Art & Theatre / Events in Norfolk and Suffolk / exhibitions / Tourist Attractions Norfolk and Suffolk July 8, 2008
Sainsbury Centre for Visual Arts
Constructed, the most extensive exhibition of the UEA Collection of Abstract and Constructivist Art, Architecture and Design, opens at the Sainsbury Centre for Visual Arts, University of East Anglia (UEA), Norwich, on Tuesday 1 July and runs until Sunday 14 December.
The collection, which was founded in 1968, features sculpture, painting, graphics and design, together with architectural models, stage sets and furniture. Works by David Bomberg, Marcel Breuer, Charles Eames, Le Corbusier and François Morellet will be amongst those on display.
The UEA collection was begun as a response to the modernity of the University of East Anglia’s architecture. In 1968, UEA was one of England’s ‘New Universities’ with a bold concrete campus designed by architect Denys Lasdun to reflect the ambitious inter-disciplinary approach of the young institution.
“Although the UEA Collection was developed in response to Denys Lasdun’s concrete campus, the artists’ use of mathematical systems and repeated geometrical forms make the works in the UEA Collection the perfect complement to the architecture of Norman Foster’s Sainsbury Centre today” – Amanda Geitner, Keeper of the UEA Collection and Head of Collections and Exhibitions at the Sainsbury Centre for Visual Arts.
The UEA Collection was begun in 1968 with a grant of £10,000 from the University Council to form a collection of twentieth century art. The late Peter Lasko, founding art history professor at UEA and subsequently Director of the Courtauld Institute in London, was the founding honorary curator and worked with Alastair Grieve, a lecturer in art history, to identify works for the collection.

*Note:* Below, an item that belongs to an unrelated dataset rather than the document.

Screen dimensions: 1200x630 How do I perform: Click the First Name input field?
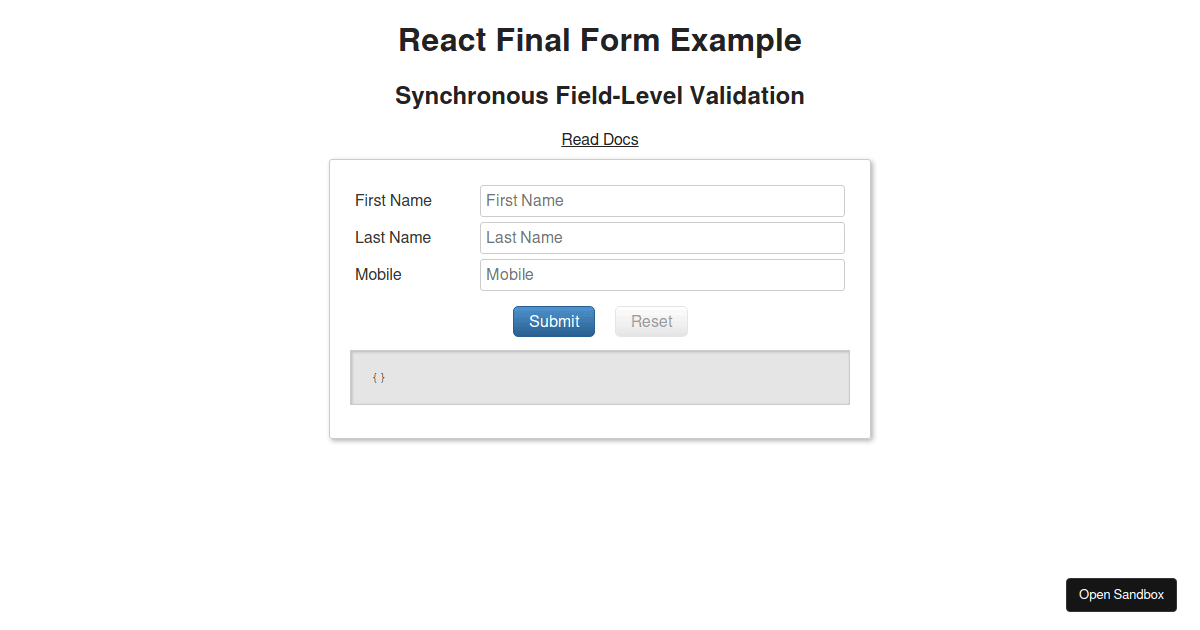(x=661, y=200)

The UEA collection, which was moved to the Sainsbury Centre when it opened in 1978, has grown to over 400 objects. New acquisitions to the collection continue to be made; work generously gifted by Ian Tyson and Laura Castagno and work by Jean Spencer (acquired with the support MLA / V&A Purchase Grant Fund) will be on display in the 2008 exhibition.
UEA Collection of Abstract and Constructivist, Art, Architecture and Design
UEA 31220 Photo: James Austin
The earliest group of works in the exhibition date from between circa 1910 and 1930 and reflect the origins of a modern ‘movement’. Early exponents included artists and architects associated with the De Stijl Group such as Gerrit Rietveld and those associated with the Bauhaus in Germany such as Wassily Kandinsky (see Notes to Editors for more information).
Works in the 1910 – 1930 section of the show include a Le Corbusier chair and architectural model, a painting by Sonia Delaunay, the Pravda Tower model by the Vesnin brothers, Rietveld chairs, a charcoal drawing by David Bomberg and 2D works by Wassily Kandinsky and Lazlo Moholy-Nagy. Artists began making work now described as ‘constructivist’ in the second decade of the twentieth century.
The First World War and the creation of a new social order through the Revolution in Russia were instrumental in causing many artists to rethink how art and design shapes the way people live. A visual language of order and clarity drew some inspiration from other abstract movements but more importantly, embraced the possibilities presented by rapid technological development and engaged with other disciplines such as mathematics, science and architecture.
“The artists, architects and designers whose work has been chosen for the UEA Collection have a common concern to construct an ordered and rational environment appropriate for the modern world. An underlying theme in the collection is ‘Art and the Machine’, encapsulating the idea that artists strived to control and harmonise machine production”
– Veronica Sekules, Former Keeper of the University Art Collection and now Head of Education and Research at the Sainsbury Centre for Visual Arts.
The exhibition will also feature two other major groups of work. The first, includes a room setting with Isokon furniture, the work of émigré artists who came to England during the Second World War at the invitation of Isokon’s founder Jack Pritchard after the Nazis closed the Bauhaus. It includes furniture designed by the Bauhaus masters, Marcel Breuer and Walter Gropius.
The second is a group described as ‘The British Constructionists’, which includes artists such as Victor Pasmore, Mary and Kenneth Martin, Peter Lowe, Gillian Wise and Anthony Hill. Work of this type was also being made in Europe and further afield – examples by artists such as Jesus Raphael Soto and François Morellet will be on display.
The artists and designers in this section of the show are all interested in the links between art, mathematics and geometry and were inspired by the rapid development of technology. The works include striking 3D constructions, sculptures, reliefs and works on canvas that use a strong simple palette of colours, clean lines and geometric shapes.